Paper No. 10
Presentation Time: 4:00 PM
REACTIVE TRANSPORT IN HETEROGENEOUS MEDIA
Groundwater solute transport models based on advection-dispersion and mass-transfer equations can often predict spatial averages of conservative solute concentration without using explicit maps of pore structures or hydraulic conductivity fields. However, these models do not account for incomplete mixing at small scales, and characterizing concentration fluctuations at small scales is important for correctly upscaling non-linear chemical reactions. To study reactive solute transport, we conducted highly detailed lab scale experiments where the movement of colored dye tracers and colorimetric chemical reactions were imaged in both heterogeneous media with mild differences in hydraulic conductivity, where spreading is accurately predicted by a Fickian macro dispersive model, and in highly heterogeneous media where solute spreading is better described by a mass-transfer model. By analyzing the resulting sequence of solute concentration maps, we show that the conventional coupling of conservative solute transport models with chemical reaction models can over-predict product formation because these models fail to account for small-scale segregation of reactants.

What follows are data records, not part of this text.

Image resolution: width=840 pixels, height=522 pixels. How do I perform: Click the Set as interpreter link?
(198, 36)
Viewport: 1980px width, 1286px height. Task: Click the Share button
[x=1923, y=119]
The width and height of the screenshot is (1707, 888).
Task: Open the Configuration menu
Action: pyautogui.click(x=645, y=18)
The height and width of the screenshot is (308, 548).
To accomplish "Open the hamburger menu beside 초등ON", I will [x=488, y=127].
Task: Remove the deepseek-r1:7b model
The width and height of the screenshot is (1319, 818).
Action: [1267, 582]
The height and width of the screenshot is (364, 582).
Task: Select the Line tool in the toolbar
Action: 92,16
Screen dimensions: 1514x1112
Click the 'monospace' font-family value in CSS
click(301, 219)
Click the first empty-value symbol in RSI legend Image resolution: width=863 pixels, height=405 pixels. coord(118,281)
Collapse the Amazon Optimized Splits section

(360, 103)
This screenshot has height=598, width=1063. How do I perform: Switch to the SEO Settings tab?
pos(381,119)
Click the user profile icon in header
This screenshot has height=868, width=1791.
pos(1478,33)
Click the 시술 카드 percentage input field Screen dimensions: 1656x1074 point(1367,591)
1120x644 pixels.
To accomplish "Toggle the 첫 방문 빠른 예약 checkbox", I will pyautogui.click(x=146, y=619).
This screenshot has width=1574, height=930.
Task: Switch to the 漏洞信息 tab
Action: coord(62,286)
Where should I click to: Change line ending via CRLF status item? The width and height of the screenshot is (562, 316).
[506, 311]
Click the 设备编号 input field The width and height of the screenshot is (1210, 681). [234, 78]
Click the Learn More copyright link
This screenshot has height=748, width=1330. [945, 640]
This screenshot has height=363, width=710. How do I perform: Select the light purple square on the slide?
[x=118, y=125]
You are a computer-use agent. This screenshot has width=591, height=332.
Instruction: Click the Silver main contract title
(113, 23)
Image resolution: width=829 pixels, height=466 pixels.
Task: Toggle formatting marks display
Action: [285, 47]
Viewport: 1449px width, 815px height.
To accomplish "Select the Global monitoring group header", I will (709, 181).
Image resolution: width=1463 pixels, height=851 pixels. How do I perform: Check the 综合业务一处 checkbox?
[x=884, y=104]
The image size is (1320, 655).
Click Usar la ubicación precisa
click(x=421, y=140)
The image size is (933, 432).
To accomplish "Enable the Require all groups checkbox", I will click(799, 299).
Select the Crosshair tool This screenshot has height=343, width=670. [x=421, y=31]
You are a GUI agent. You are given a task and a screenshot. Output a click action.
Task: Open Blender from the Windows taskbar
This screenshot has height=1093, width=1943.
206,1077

However, the experimental results are well modeled by using a transport model that predicts the variance in concentration as well as the mean concentration. Our experimental results show that the distributions of solute concentrations, both reactants and products, are very well approximated by beta distributions, and that these beta distributions are accurately predicted by the modeled mean and variance. Thus, reactive transport can be accurately modeled by a coupling of conventional transport and chemical equations, but only with the addition of equations that describe concentration fluctuations at small spatial scales.